In an interview last week, Deputy Human Services Commissioner Anne Barry described Jones’ actions as “incredible.” She said Jones put two groups of clients in jeopardy at the same time — those under state care and those in his private practice.

“When you are on-call, it means you have to immediately serve people with high needs, and that didn’t happen,” she said. “What Dr. Jones did under his billing would have been physically impossible to pull off.”

Barry also faulted Radke. “I’m a trust-but-verify person,” Barry said. “Dr. Radke trusted Jones would change his behavior. We have discovered Dr. Jones did things that even Dr. Radke didn’t know about. This shows we have to go beyond trust. We have to verify.”

‘Serious breach’

Altogether, Jones earned between $387,000 and $426,000 annually over the last three years, including base salary, on-call pay, callback pay and specialty differential pay.

In an interview with the newspaper, Jones said the reason he received more than $439,000 in on-call pay from 2009 through 2011 was that he was responsible for overall care at six of the state’s community behavioral hospitals, small regional mental health facilities with chronic staffing problems.

Yet investigators found that Jones was often working on state time at the for-profit Northern Pines Mental Health Center in Brainerd, a counseling center in Wadena, and for a small treatment team.

“On many occasions there is no indication that you reported to work for necessary callback duties,” Jones was told in his firing letter. “Your conduct is a serious breach of DHS ethical standards.”

While the investigation against Jones was in its latter stages, he met with an examiner from the Legislative Auditor and leveled his own charges at the state’s mental health system.

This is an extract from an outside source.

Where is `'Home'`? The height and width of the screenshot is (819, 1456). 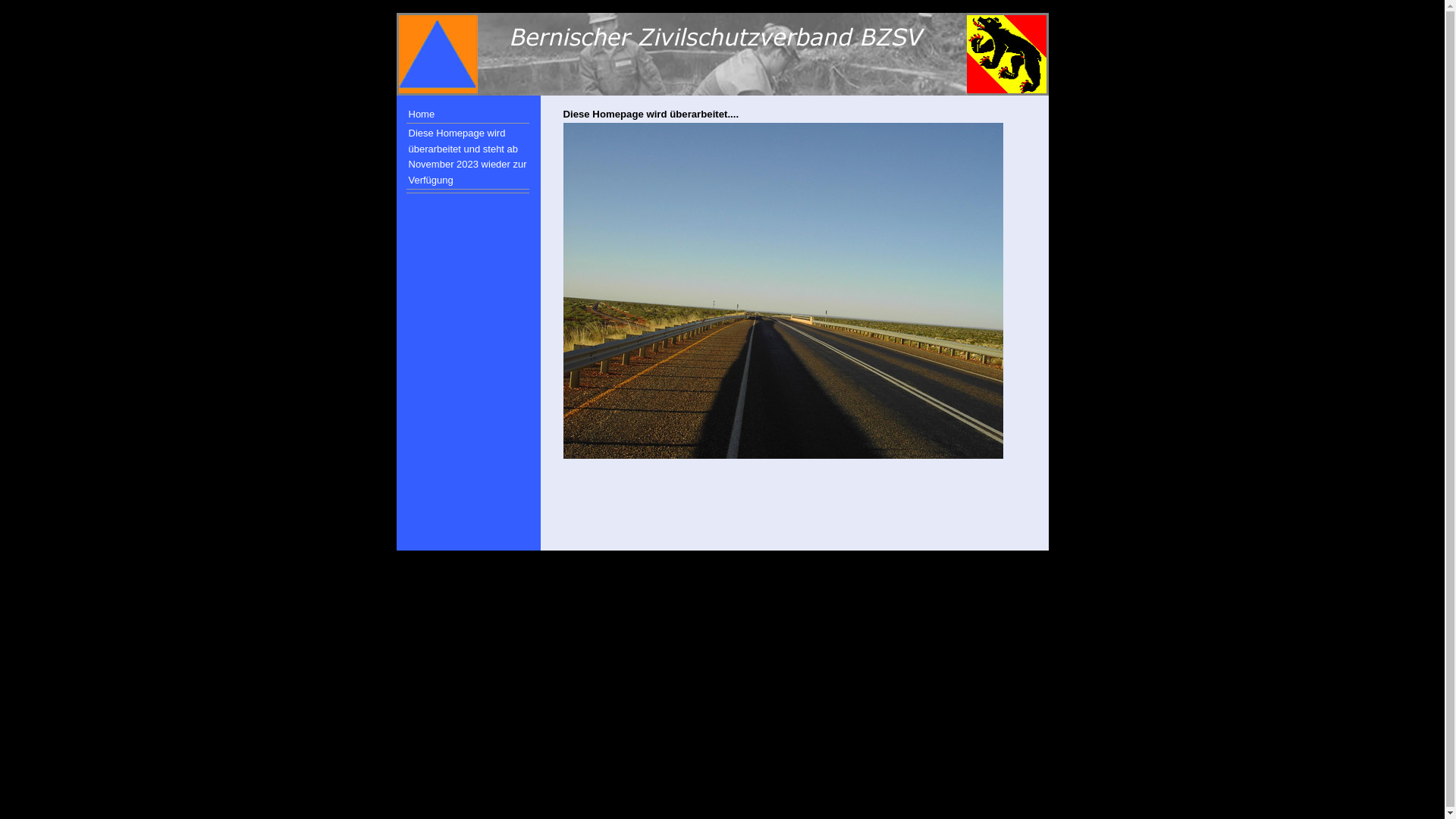
'Home' is located at coordinates (467, 113).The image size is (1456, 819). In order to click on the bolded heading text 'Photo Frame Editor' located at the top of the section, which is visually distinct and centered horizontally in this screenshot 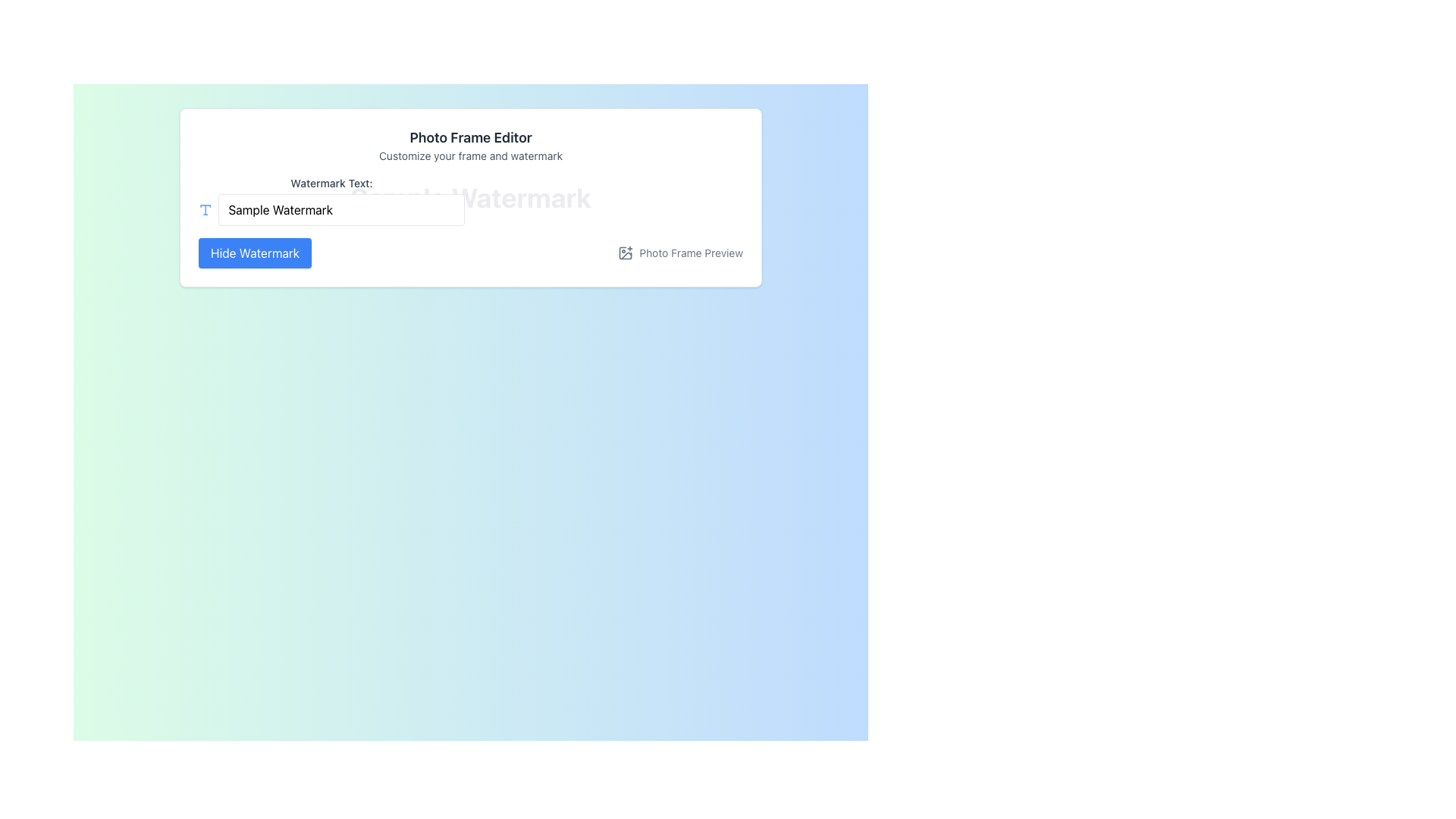, I will do `click(469, 137)`.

He said he was forced to hire out-of-state doctors to cover staff shortages at six northern behavioral health hospitals and said patient care suffered as a result.

At one point, he showed the examiner a spreadsheet from his laptop computer: “ … in a few instances there had been no psychiatrists on site on some days … with coverage being provided by phone for part or all day,” the examiner concluded.

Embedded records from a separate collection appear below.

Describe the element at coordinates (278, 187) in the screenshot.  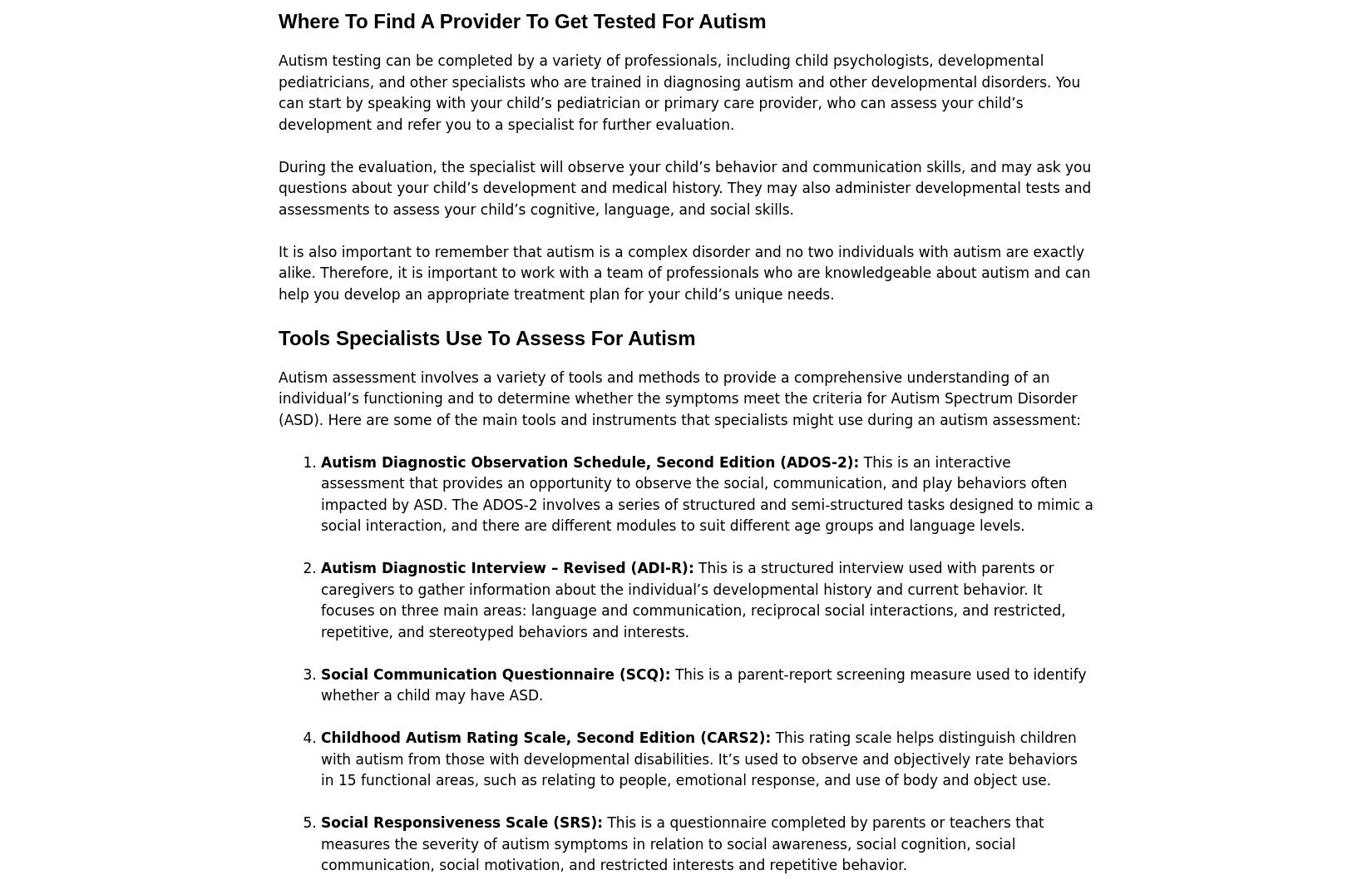
I see `'During the evaluation, the specialist will observe your child’s behavior and communication skills, and may ask you questions about your child’s development and medical history. They may also administer developmental tests and assessments to assess your child’s cognitive, language, and social skills.'` at that location.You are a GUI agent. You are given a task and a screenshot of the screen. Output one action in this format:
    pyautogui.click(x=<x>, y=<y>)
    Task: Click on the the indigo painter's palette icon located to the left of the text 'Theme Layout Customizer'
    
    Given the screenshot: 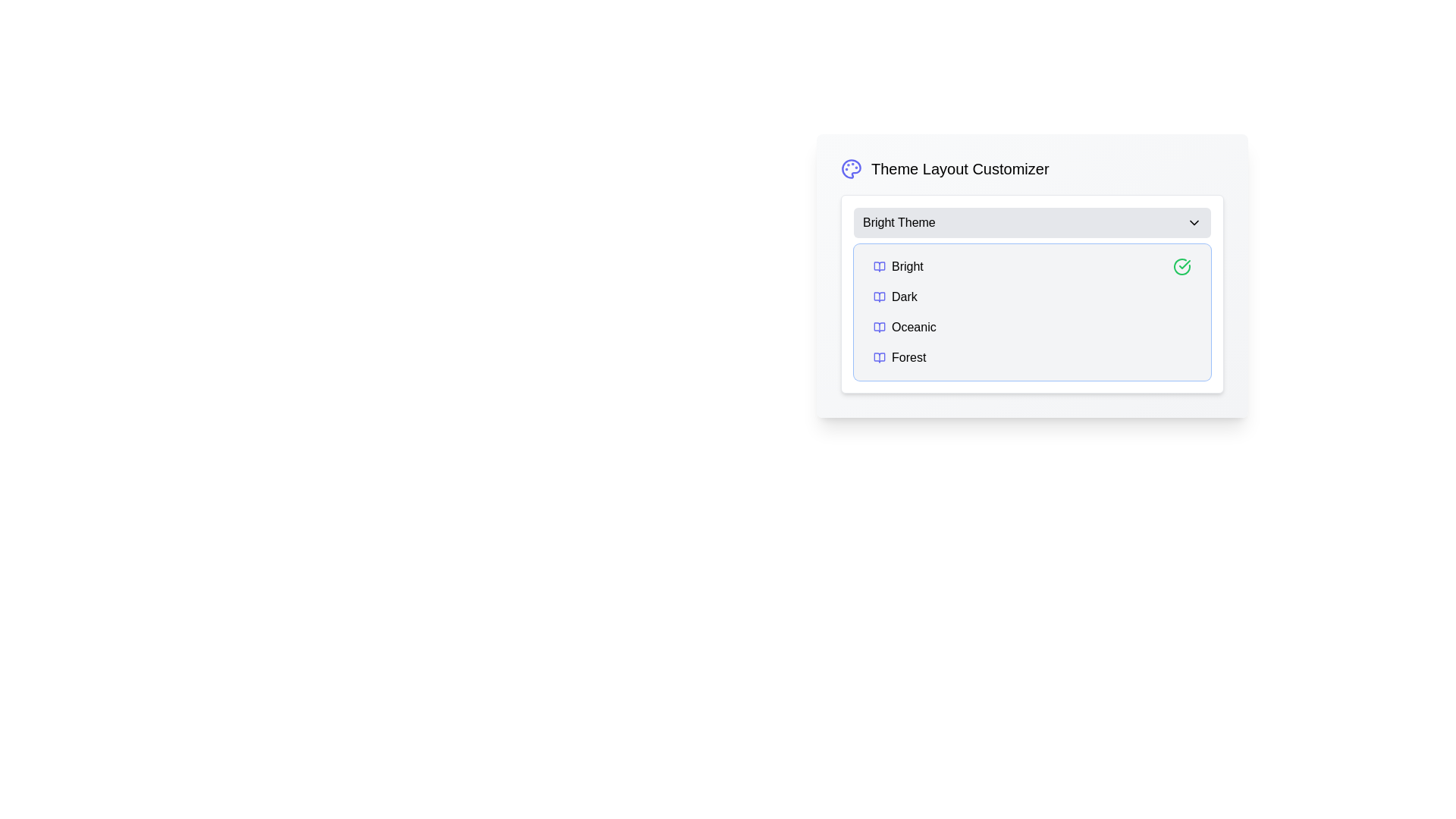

“Jones said that on-call psychiatrists are answering the phone, screening patients, ordering labs, prescribing medication and generally practicing medicine in a way that incurs liability and risk,” the summary states.

‘Last man standing’

Barry, who assumed direct oversight of the St. Peter hospital last year under direction from Human Services Commissioner Lucinda Jesson, has acknowledged difficulty in hiring qualified forensic psychiatrists for state facilities. But she also has said the system is improving, and said her agency is in negotiations with the University of Minnesota’s medical school to train and recruit new professionals for the system.

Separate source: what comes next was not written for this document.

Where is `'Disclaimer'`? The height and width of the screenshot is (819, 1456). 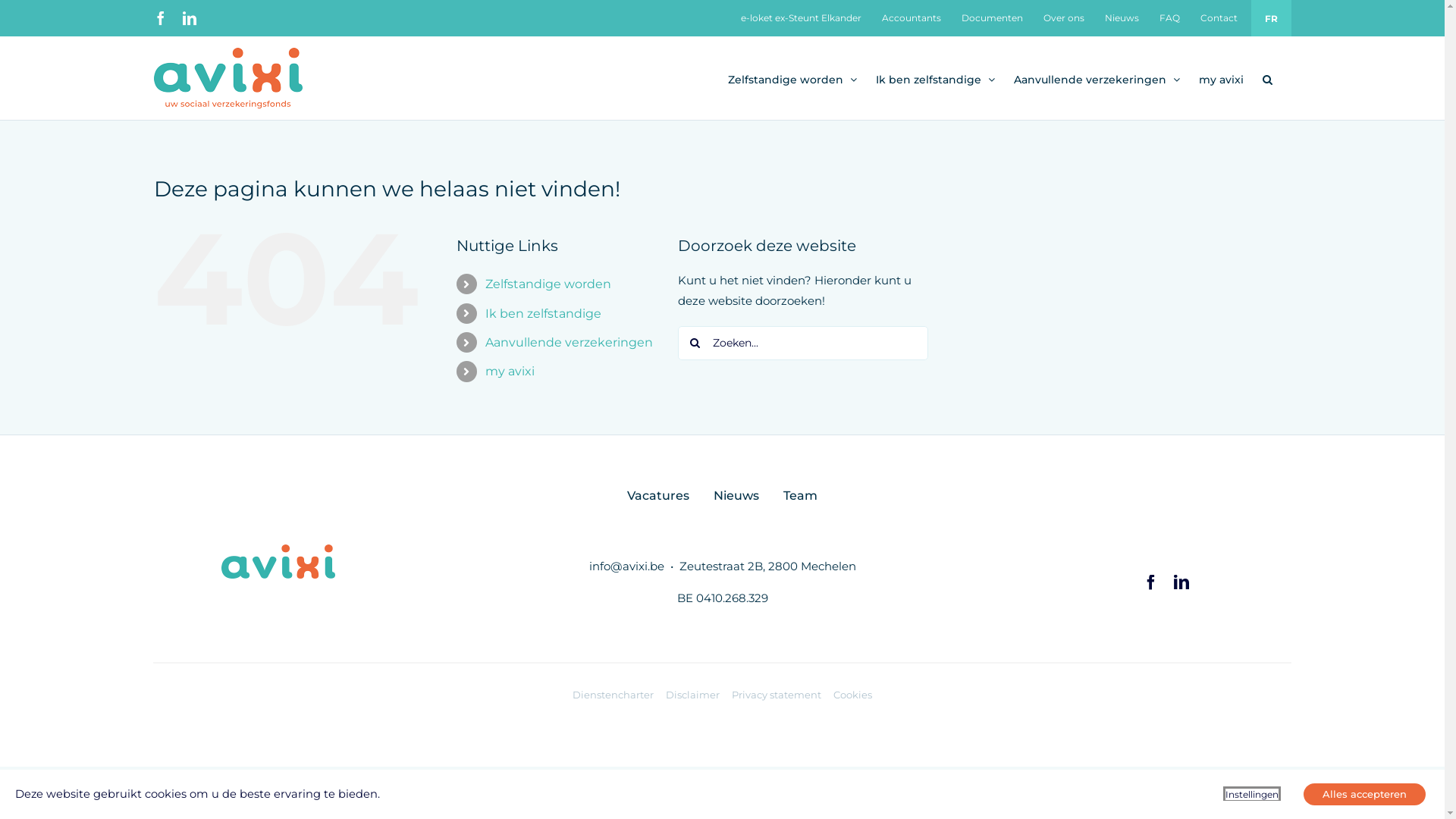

Jones said that when the innovative community behavioral hospital system was launched in 2006, the state did not plan adequately for medical staffing. Initially, each of the small regional facilities was supposed to have an advanced-practice nurse and two psychiatrists. In the rush to open the hospitals, he said “they just took whoever they could get.” For example, the hospital in Bemidji opened with one nurse on site and no psychiatrist, leaving Jones to describe himself as “the last man standing.”

Filling in at the St. Peter hospital, Jones told the Legislative Auditor’s examiner, he “came out feeling thoroughly exhausted and yet did not have any sense he had done anything helpful for the patients he had seen.”